Task to carry out - Rewrite the lines starting with the one containing "At what (x,y)" and going on through the last line, replacing "coordinates" with "location" and keeping everything else the same. Leave the pictures out of your answer.

=-=-=-=-=

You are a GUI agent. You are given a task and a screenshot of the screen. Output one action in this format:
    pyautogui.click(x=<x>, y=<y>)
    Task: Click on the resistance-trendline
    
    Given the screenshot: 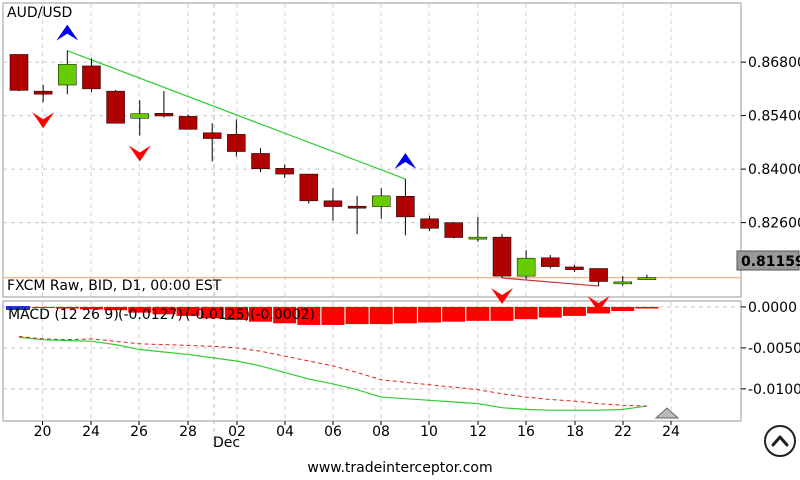 What is the action you would take?
    pyautogui.click(x=236, y=115)
    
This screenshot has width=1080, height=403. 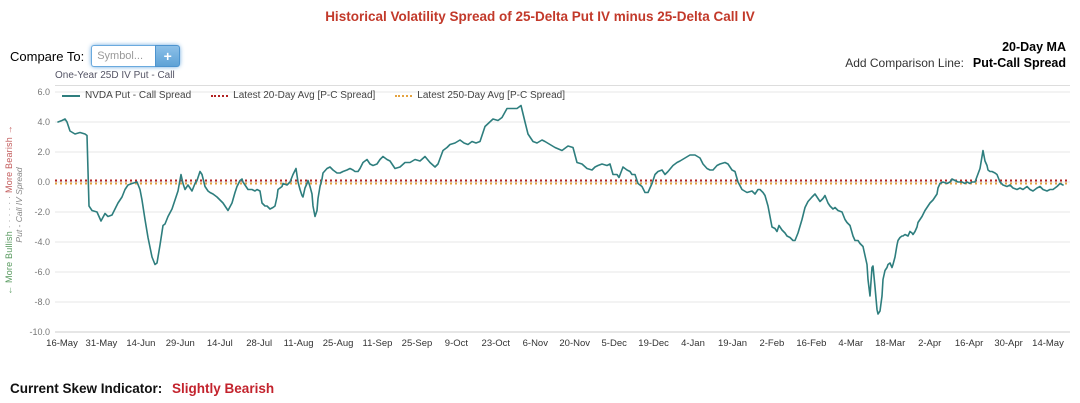 I want to click on red-dotted-swatch-icon, so click(x=220, y=96).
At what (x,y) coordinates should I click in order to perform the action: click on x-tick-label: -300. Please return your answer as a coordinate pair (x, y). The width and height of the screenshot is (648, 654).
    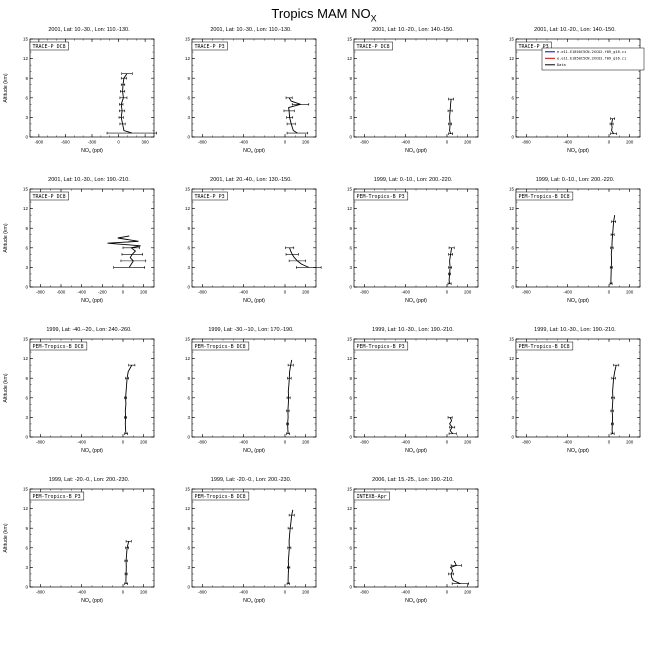
    Looking at the image, I should click on (92, 142).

=-=-=-=-=

Response to this exercise -
At what (x,y) location should I click in order to perform the action: click on x-tick-label: -300. Please return your answer as a coordinate pair (x, y). The width and height of the screenshot is (648, 654).
    Looking at the image, I should click on (92, 142).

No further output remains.